Leupp’s article argues that it is nothing of the sort. The Russians have denounced NATO expansion up to their borders and held manoeuvres of their own, but have also continued with offers of co-operation and referred to the NATO nations as ‘our partners’. He argues that the tensions with Russia in the Baltic states are due to the stripping of the Russian minority in these countries of their rights as an ethnic minority, and increased anti-Russian nationalism, after the states gained their independence from the former Soviet Union in 1991. Russia certainly sees itself as the protector of ethnic Russians elsewhere, including the Baltic and Ukraine, but points out that this does not mean that it is planning an invasion. It is also much smaller and weaker, militarily, than NATO. NATO forces comprise nearly 3 1/2 million squaddies, compared to Russia, which has just under 800,000. NATO spends nearly $900 billon on defence, while Russia spends $70 billion.

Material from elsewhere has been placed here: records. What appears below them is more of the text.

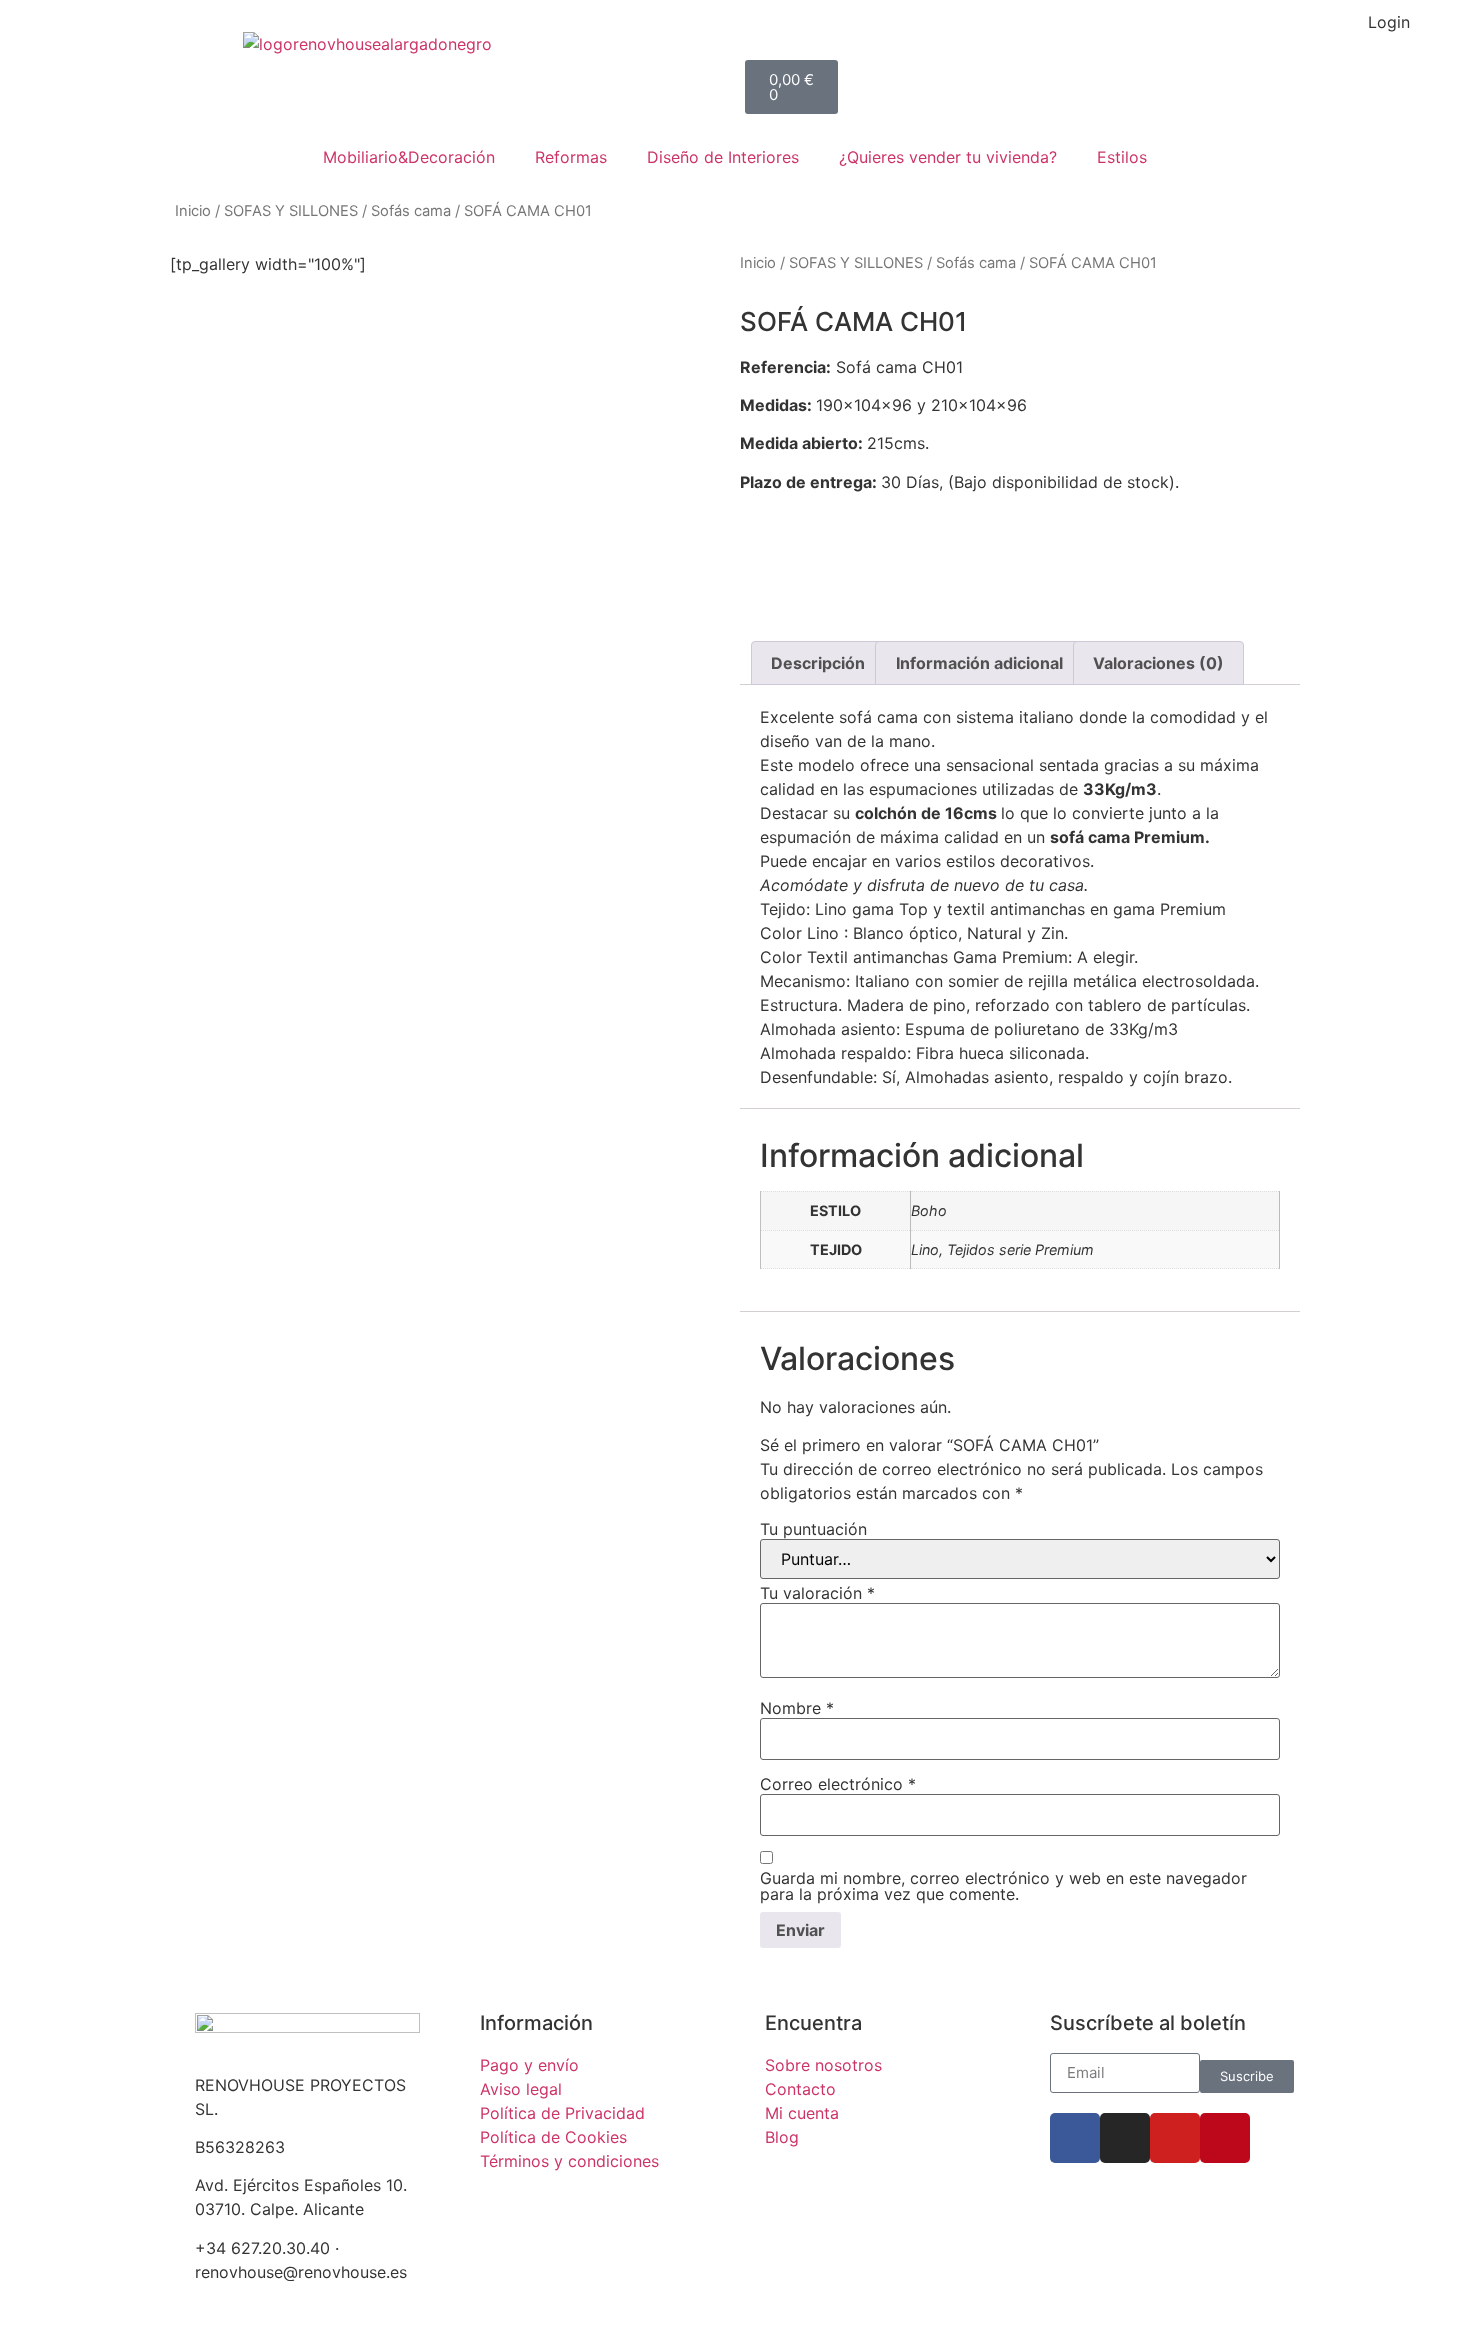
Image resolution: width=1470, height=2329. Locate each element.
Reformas (571, 157)
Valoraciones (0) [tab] (1158, 663)
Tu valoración (817, 1593)
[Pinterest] (1225, 2138)
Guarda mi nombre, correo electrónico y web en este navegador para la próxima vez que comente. (1003, 1886)
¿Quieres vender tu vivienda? (948, 157)
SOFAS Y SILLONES (291, 211)
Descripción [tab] (818, 663)
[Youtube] (1175, 2138)
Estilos (1122, 157)
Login (1389, 22)
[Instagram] (1125, 2138)
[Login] (1435, 35)
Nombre (797, 1708)
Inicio (193, 211)
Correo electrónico (838, 1784)
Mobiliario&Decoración (409, 157)
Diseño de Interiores (723, 157)
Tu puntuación (813, 1529)
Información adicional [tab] (979, 663)
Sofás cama (411, 211)
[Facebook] (1075, 2138)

He also argues that the war between Russia and Georgia wasn’t a simple case of Russian aggression either. They went into defend South Ossetia and Abkhazia, small countries that had been forcibly incorporated in Georgia, and which wished to break away. He compares it to the NATO dismantling of Serbia, when Kosovo was taken out of Serbian control. This was against international law, but justified by Condoleeza Rice against protests from Spain, Greece and Romania.

He also states that the support the Russians have given to their ethnic fellows in the Donbass region in Ukraine, against the Fascist-backed Ukrainian government, hardly represents an invasion.

He also argues that the existence of NATO, and its supposed necessity is never discussed or questioned, with the exception of a recent piece in the Boston Globe by Stephen Kinzer, a senior academic at Brown University. He didn’t argue that NATO was unnecessary, only that we needed less of it. This was followed by a piece by Nicholas Burns, a member of George W. Bush’s administration, and now a lecturers in diplomacy at Harvard. Burns states that NATO is necessary for four reasons: defence against Russian aggression; the fragmentation of the EU following Britain’s decision to leave; violence from North Africa and the Israel-Syria region spreading into Europe, and to counter the lack of confident leadership in responding to these issues from Europe and America.

Burns and General Jim Jones, a military advisor to Obama, believe that NATO should station permanent troops in the Baltic, the Black Sea region, the Arctic and Poland, and be ready to send American forces in to help the Poles defend themselves. Burns also argues that NATO is needed because of the growing threat of isolationist forces – meaning Trump – in the US. He finally concludes that it seems to be an endorsement of Hillary Clinton, who has, in contrast to Trump, been very keen to bomb Libya, support the invasion of Iraq, and now wants to bomb Syria.

See the article at: http://www.counterpunch.org/2016/07/12/putins-threats-to-the-baltics-a-myth-to-promote-nato-unity/

Meanwhile, the prospect of a real, lasting peace between the West and Russia, which began with the thaw between Reagan and Gorbachev, is now threatened by a new generation of militarists, including the hawkish Shrillary. It’s another reason, apart from her bloody legacy when she was in charge of Obama’s foreign policy, why she should not get in the White House any more than Trump should.